Virtual teams are more susceptible to the problems of poor structure because people are in different locations, cultures, and times.  In terms of psychological safety, they generally start off in the hole.  Team members have less information with which to assess each other and less shared context in which to build trust.  Researchers like Ruhleder and Jordan find that reliance on technology-mediated communication means they are more likely to misinterpret each other, and yet they have fewer opportunities to repair these misunderstandings.  Others like Bell and Kozlowski add that members are less aware of the bigger picture and the changes going on that may affect their project.  Moreover, team leaders cannot  facilitate, coach, and monitor team member performance and progress in the  traditional sense to keep everyone together, so these functions must be  substituted by structures and processes that allow the team to regulate and  check themselves.

So what are these structures and mechanisms that help keep a virtual team flexible yet stable?

In Dubé and Robey’s study respondants generally agreed upon  the following solutions:

1 Define clear objectives and prepare detailed plans, but have regular checkpoints and communication to make necessary adjustments.  Bell and Kozlowski also add that clear goals should be set both for the group as a  whole and for individual.  Clarity allows groups to monitor their own progress and to be more motivated to achieve the goal.  If you’re looking for an easy way to do that, you may want to check out this review of a goal-sharing tool by GigaOM.

2 Maintain a shared team calendar using information and computing  technologies.  Shared calendars take the guesswork out of time conversions and make clear everyone’s availability in case a fire needs to be put out.

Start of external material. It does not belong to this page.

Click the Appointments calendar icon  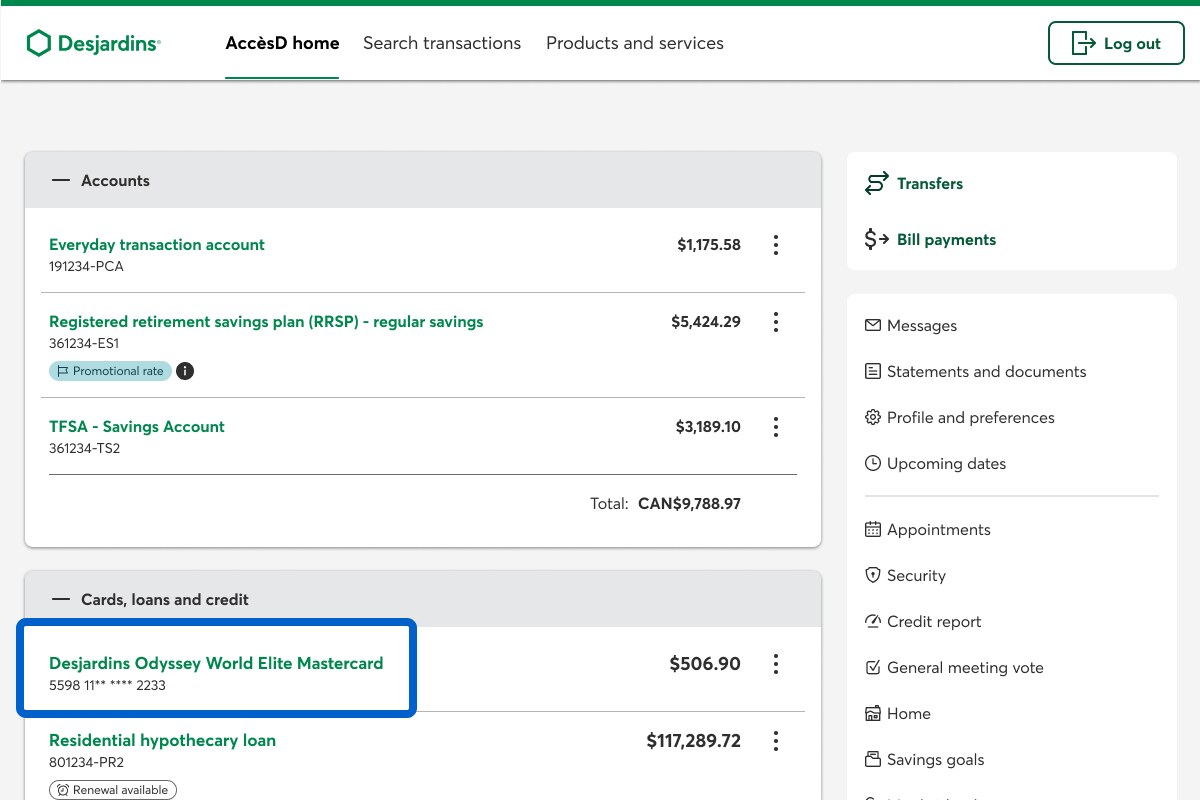point(873,530)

3 Standardize communication and documentation processes (like having a form for each kind of information to be exchanged), but leave open the possibility of adapting them.  This is especially important when teams are crossing organizational boundaries, so everyone has the right context and information is going to the right places.

4 Select team members carefully.  It takes a special kind of person to work well on a virtual team.  He or she needs to be questioning, creative and to take initiative without being asked.  At the same time they need to be disciplined enough to set a work structure and rhythm that fits the needs  of the team.

If you have any thoughts about what structures or processes your group uses to stay directed yet adaptable, please share them with us!

 

References

Bunderson & Boumgarden. 2010. Structure and Learning in Self-Managed Teams.  Organization Science 21(3), pp. 609–624.

Ruhleder & Jordan. 2001. Co-constructing non-mutual realities:  Delay  generated trouble in distributed interaction. Computer Supported  Cooperative  Work, 10, 113-138.

Bell & Kozlowski. 2002. Typology of Virtual Teams: Implications for  Effective Leadership. Group Organization Management 27, pp. 14-49.

The hyperlinked society: Thoughts on linking,knowledge, marketing and  media. June 9, 2006. Annenberg Public Policy Center conference.   Philadelphia, PA.